Thursday November 12 4:40 PM ET
RAM maker shifts gears PC Week
By John G. Spooner, ZDNet
A groundswell of activity will surround Rambus Inc.'s high-speed RDRAM at next week's Comdex. While the technology has been in development for several years, Rambus and partners such as Kingston Technology Co. will report at the Las Vegas show that Rambus dynamic RAM memory modules will be in volume production in the first half of next year. PC OEMs are expected to ship their first desktops supporting RDRAM, thanks to an Intel Corp. chip set, code-named Camino, in the second half of next year.
For users, the upshot of direct RDRAM will be system performance boosts, which stem from increasing a PC's memory bus speed. While processor speeds have grown to 450MHz this year and will continue to climb past 500MHz next year, memory bus speeds lag behind at 100MHz or 66MHz. RDRAM, which can support bus speeds as high as 800MHz, promises to close that gap by tripling effective memory bus bandwidth, allowing a PC's processor to receive and process instructions more quickly, said Subodh Toprani, vice president of logic products at Rambus, in Mountain View, Calif.
Memory vendors such as Kingston have begun offering sample memory modules and testing equipment to PC OEMs. Kingston is now producing RDRAM in small quantities and in the next two months will equip its manufacturing facilities to produce RDRAM in volume, said John Sutherland, director of new product development at the Fountain Valley, Calif., company.
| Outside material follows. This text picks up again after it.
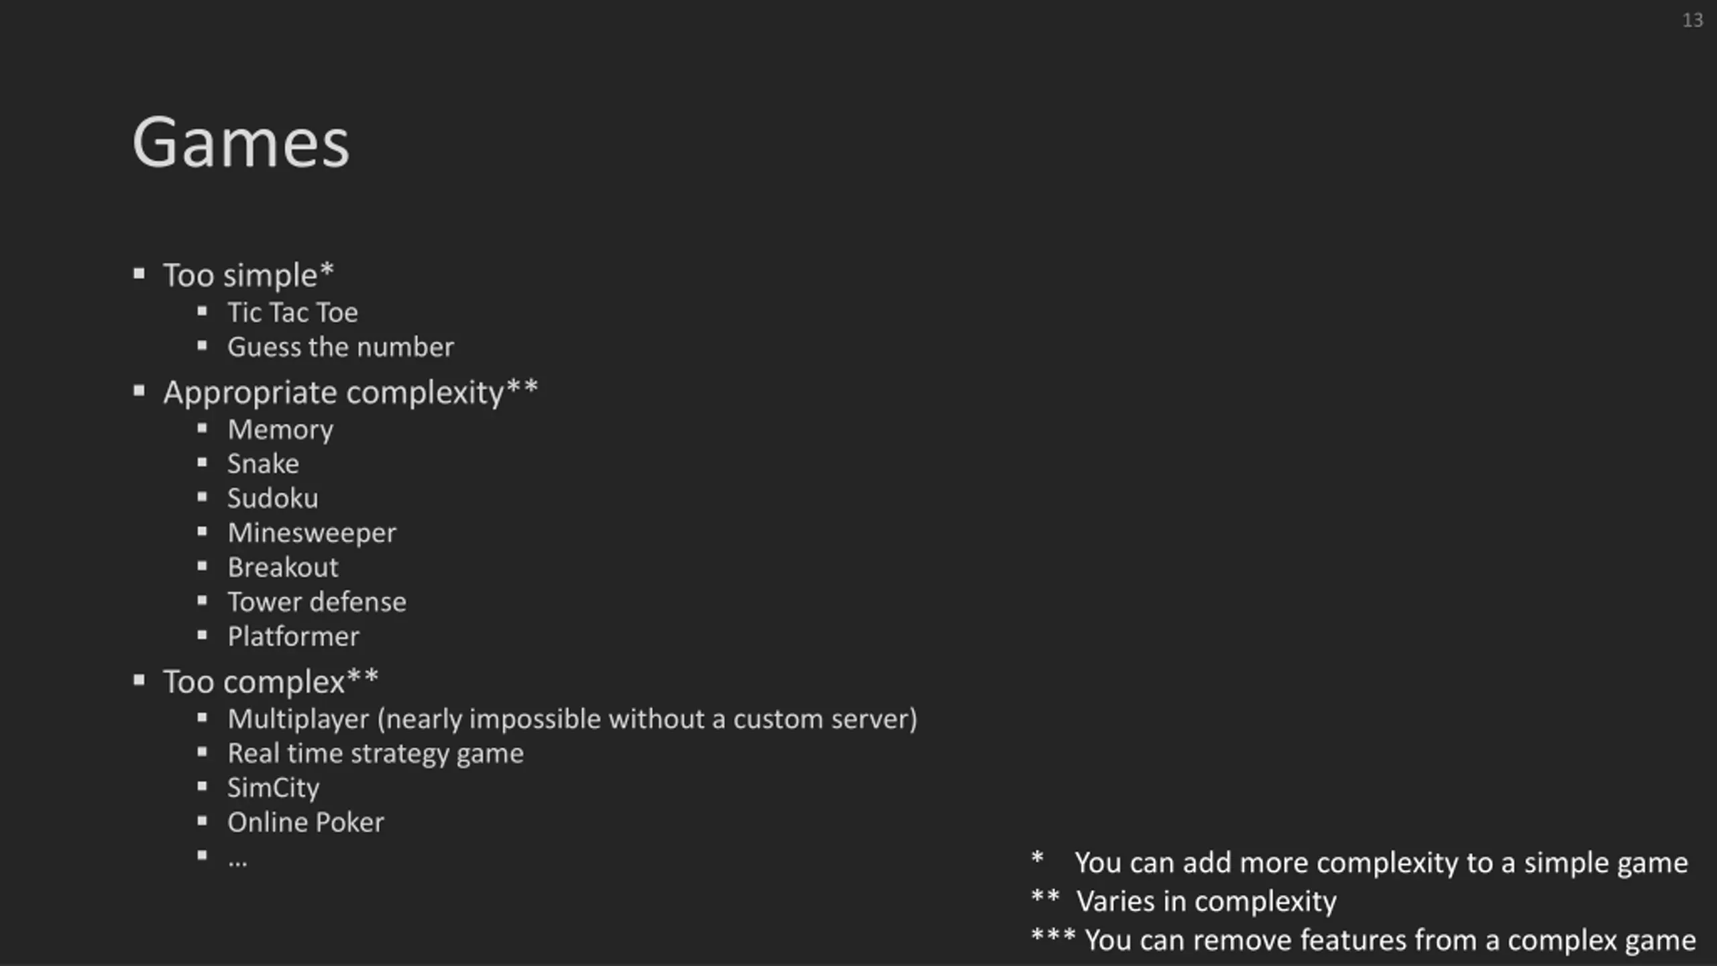Click the Online Poker item
This screenshot has width=1717, height=966.
(x=306, y=822)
Samsung Semiconductor Inc. and Micron Technology Corp. have both announced they will also ramp manufacturing capacities for RDRAM.
Premium price to start While RDRAM will command a price premium at the outset, it should quickly become price-competitive with existing memory technology, such as DRAM.
After crashing to about $2 per megabyte earlier this year, DRAM prices have begun to increase due to a short supply created by manufacturers shifting production capacities or shutting down plants, Sutherland said.
"It's frustrating some of our customers that something they could buy for $100 last week is $176 this week," he said. But once RDRAM is readily available, it should cost "a little bit more, but the increase in performance outweighs the extra $10 to $15 in cost."
Since it licensed RDRAM technology to Intel in 1996, Rambus has secured several other licensees. They include Advanced Micro Devices Inc., for its K7 processors, and Compaq Computer Corp., for its Alpha processors. Cyrix Corp., a subsidiary of National Semiconductor Corp., has also shown a processor with Rambus technology on a chip.
The technology, which supports power management, will likely be available for notebooks when Intel ships a supporting chip set, code-named Colfax, next year.